住友ゴム工業は7月28日、国立研究開発法人新エネルギー・産業技術総合開発機構(NEDO)の助成事業として支援を受け、福島県の白河工場で水素の活用に向けた実証実験を開始すると発表した。実験の実施期間は2021年8月から2024年2月まで。
この取り組みでは、タイヤ製造のカーボンニュートラル化に向け、新エネルギーである水素を活用した技術の確立を目指す。そのほか、福島県で生産した水素を利用した地産地消モデルの構築や製造時にCO2排出量がゼロとなるタイヤの開発を目的とする。実証実験後は、白河工場全体へ水素の活用を拡大するほか、国内外の工場への展開も計画している。
実験では、2012年に完成したタイヤ製造システム「NEO―T01」(ネオ・ティーゼロワン)の工程で水素エネルギー活用を実施する。

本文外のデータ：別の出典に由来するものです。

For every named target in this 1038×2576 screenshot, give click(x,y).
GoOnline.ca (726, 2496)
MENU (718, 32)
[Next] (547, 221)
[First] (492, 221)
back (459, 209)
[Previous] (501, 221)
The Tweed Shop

また、水素ボイラーを導入した際のNOx(窒素酸化物)排出量のコントロールなど24時間連続運転での課題の抽出と対策を行うことで、生産エネルギーを水素に転換することの有効性を評価するという。
同社では「カーボンニュートラルの実現を目指す上で、タイヤ製造に必要な高温高圧の熱エネルギーを電力から得るのは技術的に難しく、水素に着目していた」としており、「水素の需要拡大を見据え、再生可能エネルギー由来の電力からの水素製造、カーボンフリー水素の調達の検討を行い、タイヤのライフサイクルを通じたCO2排出量の極小化を図る」と方針を示した。